Nodal efficiency, degree and betweenness reflect the extent of integration between the immediate neighbors of a given node, and quantify how much information may traverse the node37. As increased nodal characteristics were found in the DM-NC and DM-MCI groups in some brain regions, decreased nodal characteristics were only detected in the right inferior temporal gyrus in DM-MCI group. This result was partly in accordance with our ReHo findings (Table 2 and Fig. 2). Reduced ReHo and nodal characteristics may attribute to disrupted visual processing and memory network function, which were relevant with inferior temporal gyrus32, and therefore be associated with patients’ slower responses when completing cognitive tests. Interestingly, we noticed that there were more findings related with inferior temporal gyrus in T2DM patients. The decrease of functional activity of the inferior temporal gyrus is closely related to memory decline38, and node properties of the inferior temporal gyrus were positively correlated with BMI21.

The current study has some limitations. First, as rigorous clinical diagnosis of diabetes-related cognitive impairment remains a challenge, dividing the T2DM patients into subgroups can be subject to inaccuracy. Second, the small sample size in our study may have influenced our detection of areas with altered ReHo and functional brain network measurements. Third, although we detected several brain areas with altered ReHo or nodal parameters, the accurate function of some of these regions is complicated and remains unclear. Therefore, it is difficult to provide accurate explanations regarding changes in these regions. Forth, it is essential to differentiate the true signal of interest from other noise-related fluctuations in fMRI. To reduce the effect of physiological signals (respiratory and cardiac artifacts), the fMRI data were filtered by using a band pass filter (0.01–0.1 Hz)39 and linear regression with the averaged time series. In further studies, physiological signals should be measured during rs-fMRI acquisition and correction for physiological noise will be performed. Finally, we studied the cross-sectional differences but not the transition from normal to impaired cognition in T2DM. Further studies with longitudinal follow-up times are necessary to confirm these findings.
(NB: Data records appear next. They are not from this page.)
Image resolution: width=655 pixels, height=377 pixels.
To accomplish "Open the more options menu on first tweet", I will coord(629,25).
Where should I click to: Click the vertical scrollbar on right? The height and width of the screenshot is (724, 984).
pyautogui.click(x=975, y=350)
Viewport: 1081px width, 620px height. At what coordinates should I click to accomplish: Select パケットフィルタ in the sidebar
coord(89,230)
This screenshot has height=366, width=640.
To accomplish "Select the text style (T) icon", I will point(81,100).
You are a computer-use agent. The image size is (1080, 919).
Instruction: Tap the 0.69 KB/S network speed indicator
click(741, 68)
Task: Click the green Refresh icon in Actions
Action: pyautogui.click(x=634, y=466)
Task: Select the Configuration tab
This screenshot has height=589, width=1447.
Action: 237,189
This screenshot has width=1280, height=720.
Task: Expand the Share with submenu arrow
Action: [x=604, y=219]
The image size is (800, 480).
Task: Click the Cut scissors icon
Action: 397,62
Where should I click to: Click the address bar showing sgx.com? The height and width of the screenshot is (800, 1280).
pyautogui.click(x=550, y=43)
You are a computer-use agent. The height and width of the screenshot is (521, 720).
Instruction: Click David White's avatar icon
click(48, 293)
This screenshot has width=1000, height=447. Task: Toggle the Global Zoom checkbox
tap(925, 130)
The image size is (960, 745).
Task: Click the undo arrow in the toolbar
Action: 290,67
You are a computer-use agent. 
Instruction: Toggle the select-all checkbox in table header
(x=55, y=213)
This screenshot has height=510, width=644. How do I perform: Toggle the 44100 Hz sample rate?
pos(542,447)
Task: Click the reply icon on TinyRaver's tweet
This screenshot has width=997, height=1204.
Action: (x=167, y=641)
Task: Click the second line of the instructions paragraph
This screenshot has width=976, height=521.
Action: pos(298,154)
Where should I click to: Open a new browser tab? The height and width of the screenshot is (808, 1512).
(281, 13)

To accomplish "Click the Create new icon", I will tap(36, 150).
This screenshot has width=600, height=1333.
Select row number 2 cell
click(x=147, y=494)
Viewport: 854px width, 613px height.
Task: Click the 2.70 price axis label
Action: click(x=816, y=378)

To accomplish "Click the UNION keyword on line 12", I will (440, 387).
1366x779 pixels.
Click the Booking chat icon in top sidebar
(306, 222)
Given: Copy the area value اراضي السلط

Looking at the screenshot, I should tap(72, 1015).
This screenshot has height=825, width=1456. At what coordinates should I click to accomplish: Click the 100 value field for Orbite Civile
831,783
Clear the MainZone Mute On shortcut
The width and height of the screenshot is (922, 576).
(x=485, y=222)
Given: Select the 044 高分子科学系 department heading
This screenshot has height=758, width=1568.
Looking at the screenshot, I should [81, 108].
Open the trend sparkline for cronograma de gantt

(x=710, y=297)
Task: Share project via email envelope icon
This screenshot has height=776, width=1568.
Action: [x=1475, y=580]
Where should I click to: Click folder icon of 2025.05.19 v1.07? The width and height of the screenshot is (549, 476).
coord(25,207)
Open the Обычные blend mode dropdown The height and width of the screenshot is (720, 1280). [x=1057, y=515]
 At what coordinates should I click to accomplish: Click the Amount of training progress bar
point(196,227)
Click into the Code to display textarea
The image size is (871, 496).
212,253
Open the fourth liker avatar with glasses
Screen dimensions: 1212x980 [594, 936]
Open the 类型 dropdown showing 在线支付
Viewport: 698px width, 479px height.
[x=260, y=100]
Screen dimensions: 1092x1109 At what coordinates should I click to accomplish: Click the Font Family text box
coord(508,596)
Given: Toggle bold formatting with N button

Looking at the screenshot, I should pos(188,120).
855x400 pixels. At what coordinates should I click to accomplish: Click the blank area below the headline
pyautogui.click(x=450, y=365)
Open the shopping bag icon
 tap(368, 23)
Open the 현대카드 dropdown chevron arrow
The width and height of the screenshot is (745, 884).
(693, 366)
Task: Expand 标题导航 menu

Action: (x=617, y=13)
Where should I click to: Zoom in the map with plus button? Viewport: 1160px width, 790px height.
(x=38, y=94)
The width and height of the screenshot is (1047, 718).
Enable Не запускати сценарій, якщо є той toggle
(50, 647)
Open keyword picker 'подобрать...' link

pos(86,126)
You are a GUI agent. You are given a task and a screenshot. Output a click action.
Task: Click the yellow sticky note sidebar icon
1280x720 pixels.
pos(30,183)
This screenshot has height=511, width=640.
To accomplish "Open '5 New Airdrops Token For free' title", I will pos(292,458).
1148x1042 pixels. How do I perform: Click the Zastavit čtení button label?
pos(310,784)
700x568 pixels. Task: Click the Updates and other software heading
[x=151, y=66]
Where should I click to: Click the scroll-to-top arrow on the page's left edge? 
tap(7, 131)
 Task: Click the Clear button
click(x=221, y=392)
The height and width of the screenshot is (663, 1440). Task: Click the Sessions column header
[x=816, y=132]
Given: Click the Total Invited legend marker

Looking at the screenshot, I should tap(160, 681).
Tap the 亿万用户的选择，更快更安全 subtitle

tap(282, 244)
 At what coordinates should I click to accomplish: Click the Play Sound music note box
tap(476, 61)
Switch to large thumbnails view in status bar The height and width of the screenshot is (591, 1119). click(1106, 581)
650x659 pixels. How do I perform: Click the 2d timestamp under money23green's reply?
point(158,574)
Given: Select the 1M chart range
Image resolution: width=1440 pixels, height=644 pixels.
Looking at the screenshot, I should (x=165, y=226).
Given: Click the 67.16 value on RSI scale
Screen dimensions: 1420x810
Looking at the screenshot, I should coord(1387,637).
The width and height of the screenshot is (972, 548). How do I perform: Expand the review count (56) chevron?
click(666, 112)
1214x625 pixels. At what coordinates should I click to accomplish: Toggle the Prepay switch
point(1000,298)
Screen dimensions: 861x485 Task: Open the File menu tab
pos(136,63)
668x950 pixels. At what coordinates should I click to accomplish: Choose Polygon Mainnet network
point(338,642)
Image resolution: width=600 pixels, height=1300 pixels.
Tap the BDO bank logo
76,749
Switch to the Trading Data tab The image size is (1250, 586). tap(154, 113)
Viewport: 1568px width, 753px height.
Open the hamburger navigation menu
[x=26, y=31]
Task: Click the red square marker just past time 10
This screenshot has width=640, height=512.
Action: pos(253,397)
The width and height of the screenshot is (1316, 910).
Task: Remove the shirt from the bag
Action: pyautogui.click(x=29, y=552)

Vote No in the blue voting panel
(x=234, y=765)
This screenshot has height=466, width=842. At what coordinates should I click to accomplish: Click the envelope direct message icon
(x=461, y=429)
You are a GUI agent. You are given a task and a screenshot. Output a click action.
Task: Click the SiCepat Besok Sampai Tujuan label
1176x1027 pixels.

In conclusion, this study compared both neuronal synchronization and functional brain network characterizations in T2DM participants with cognitive impairment and those with normal cognition. The findings demonstrated significantly altered neuronal synchronization, as well as functional brain networks properties (increased Cp and Eloc, and altered nodal characteristics) in some regions, such as the right inferior temporal gyrus, that were significantly related to cognition. Moreover, our findings suggested some alteration is already apparent in the DM-NC stage prior to MCI. Thus, the application of rs-fMRI and graph theory-based network analysis may facilitate early detection and treatment of T2DM-related MCI clinically, and offers an approach to understand the neuropathological mechanisms of T2DM-related cognitive impairment.